Reputation: 3488
Say we have this data:
dat<-data.frame(id=c(1,1,2,2,3,4,4,5,6,6),Rx=c(1,2,1,2,1,1,1,2,2,2))
id Rx
1 1 1
2 1 2
3 2 1
4 2 2
5 3 1
6 4 1
7 4 1
8 5 2
9 6 2
10 6 2
Where Id is the subject id, and Rx is the treatment they received. So, there are repeated observations and the treatment may or may not be consistent per subject.

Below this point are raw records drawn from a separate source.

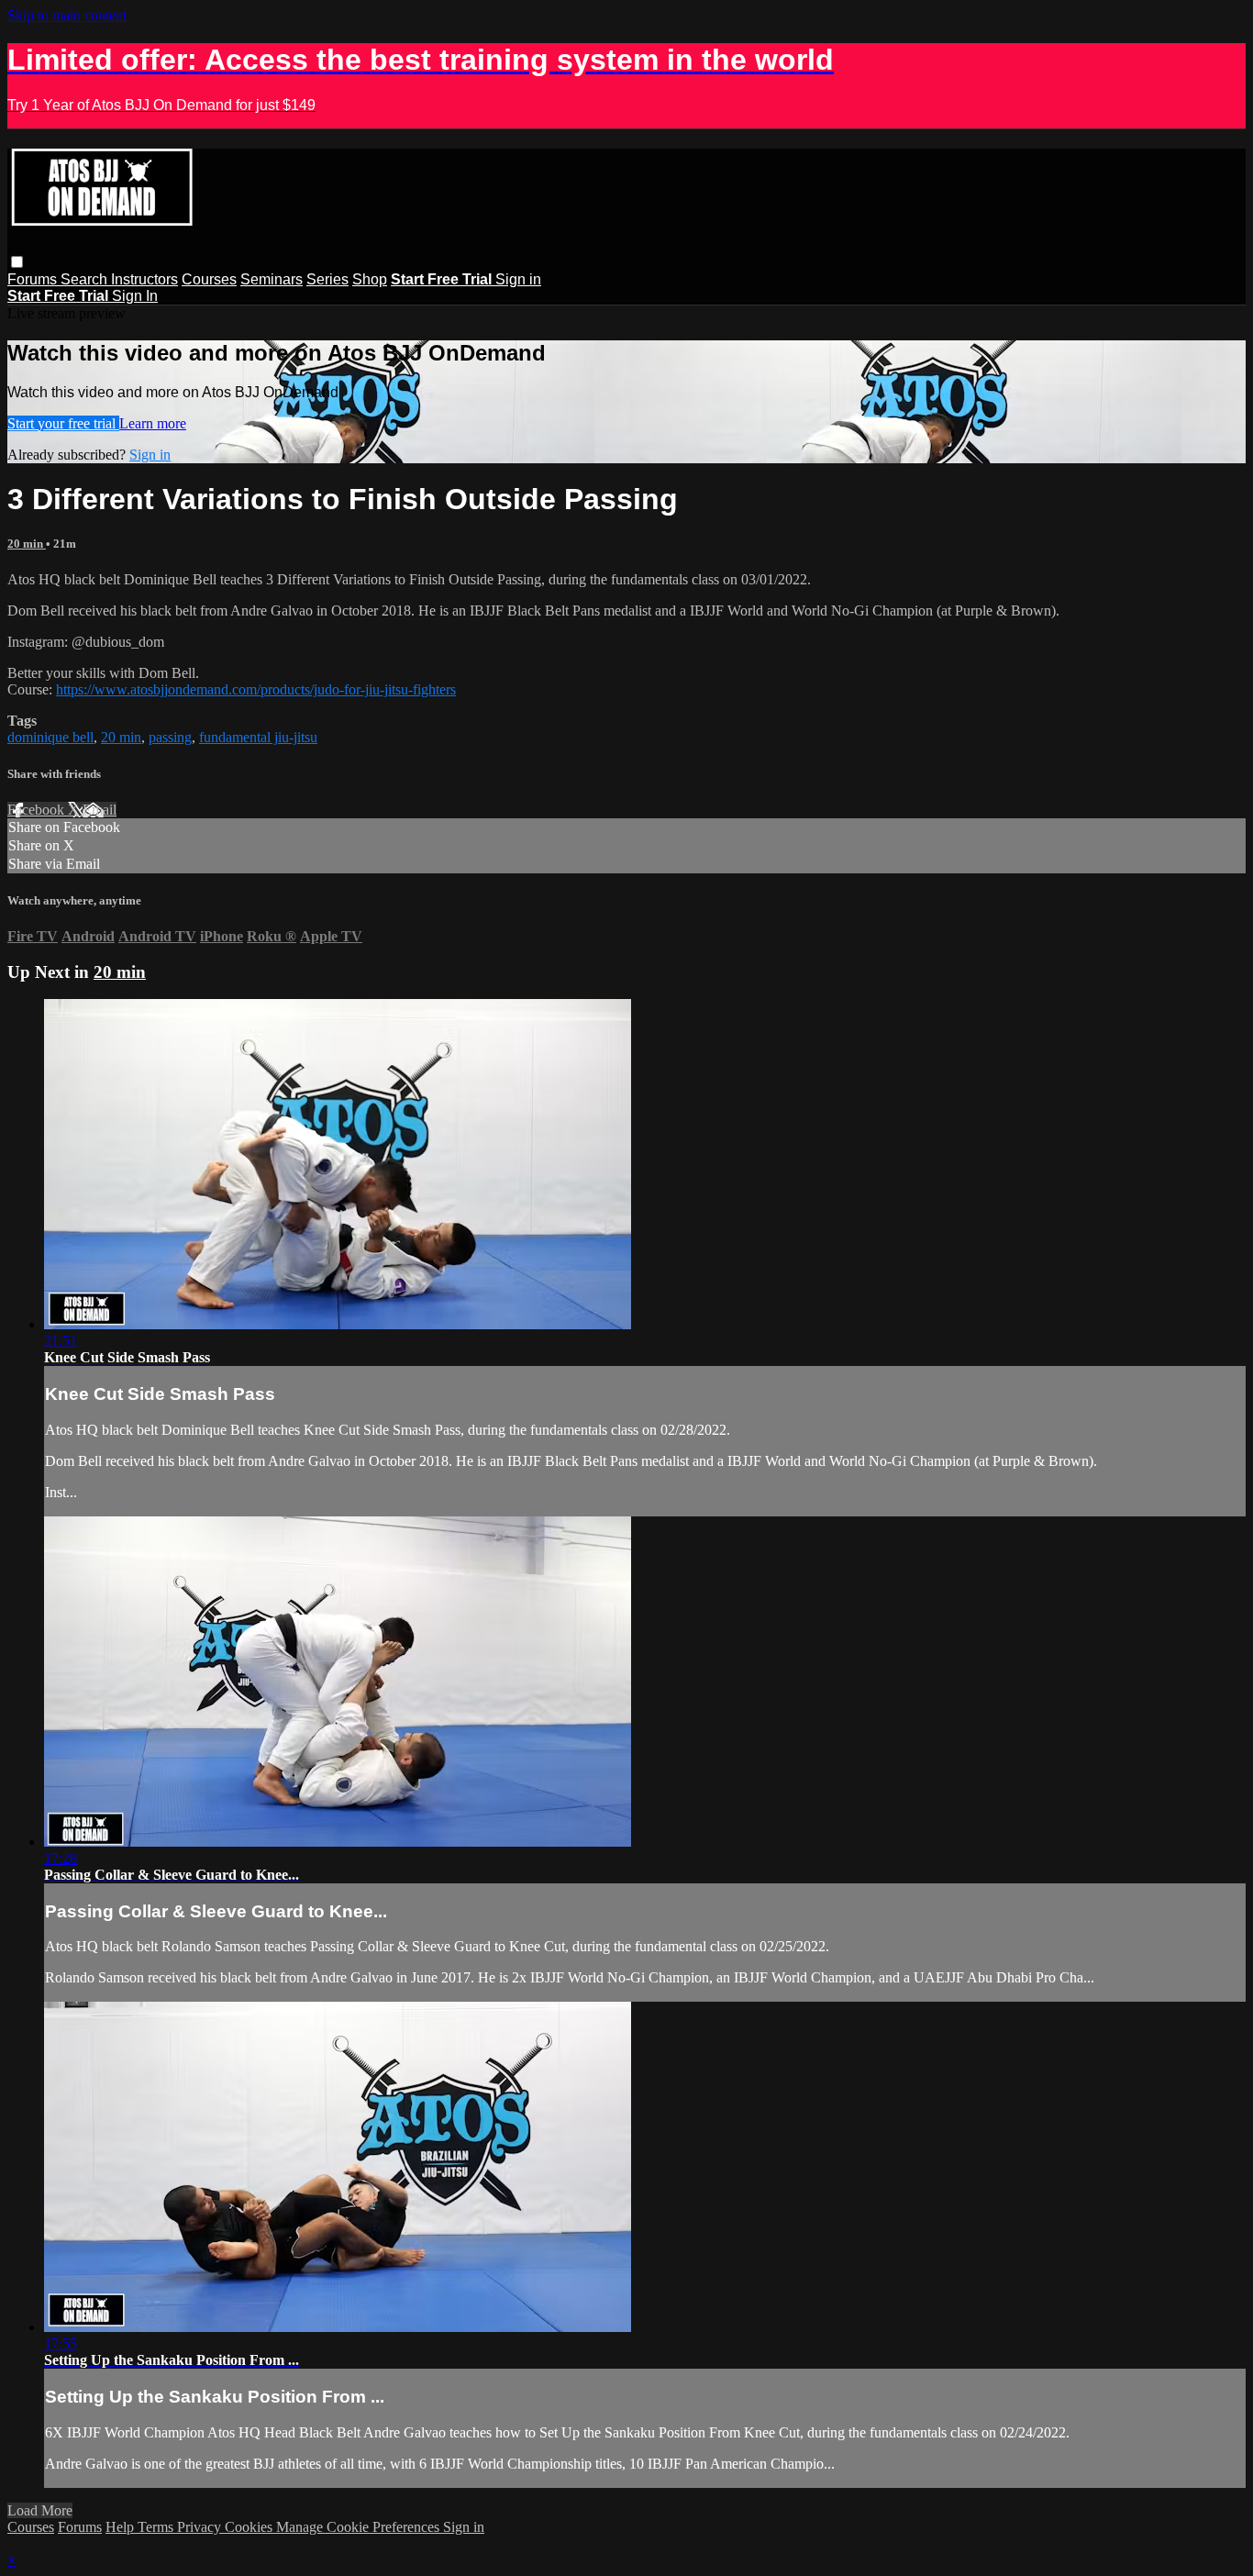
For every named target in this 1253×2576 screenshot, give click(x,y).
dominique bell (50, 737)
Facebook (37, 809)
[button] (17, 262)
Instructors (144, 279)
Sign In (135, 296)
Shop (369, 279)
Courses (209, 279)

I want to be able to summarize how many subjects only received Rx 1, only received Rx 2, and how many received Rx 1 and 2.
I'd prefer a dplyr
solution, but data.table
and base R
would be fine too. I thought something like:
dat %>%
group_by(id,Rx) %>%
unique() %>%
...something
The end result should be something like:
Rx Count
1 2
2 2
Both 2
Thanks!
Upvotes: 8
Views: 304
Reputation: 92292
Here's another generalized solution
library(dplyr)
dat %>%
group_by(id) %>%
summarise(indx = toString(sort(unique(Rx)))) %>%
ungroup() %>%
count(indx)
# Source: local data table [3 x 2]
#
# indx n
# 1 1, 2 2
# 2 1 2
# 3 2 2
With data.table
, similarly
library(data.table)
setDT(dat)[, .(indx = toString(sort(unique(Rx)))), id][ , .N, indx]
Upvotes: 5
Reputation: 9123
This solution does not generalize well to more than 2 treatments:
library(dplyr)
dat %>%
distinct(id, Rx) %>%
group_by(id) %>%
mutate(
trt1 = setequal(1, Rx), # change due to comment from @Marat Talipov
trt2 = setequal(2, Rx),
both = setequal(1:2, Rx)
) %>%
ungroup() %>%
distinct(id) %>%
summarise_each(funs(sum), trt1:both)
This solution is shorter and does generalize to more than one treatment:
library(stringr)
dat %>%
group_by(id) %>%
mutate(
rx_list = str_c(sort(unique(Rx)), collapse = ",")
) %>%
distinct(id) %>%
count(rx_list)
Upvotes: 3
Reputation: 24480
Not exactly the output you have indicated, but it's base R, one-liner and general:
table(do.call(function(...) paste(...,sep="_"),as.data.frame(table(dat)>0)))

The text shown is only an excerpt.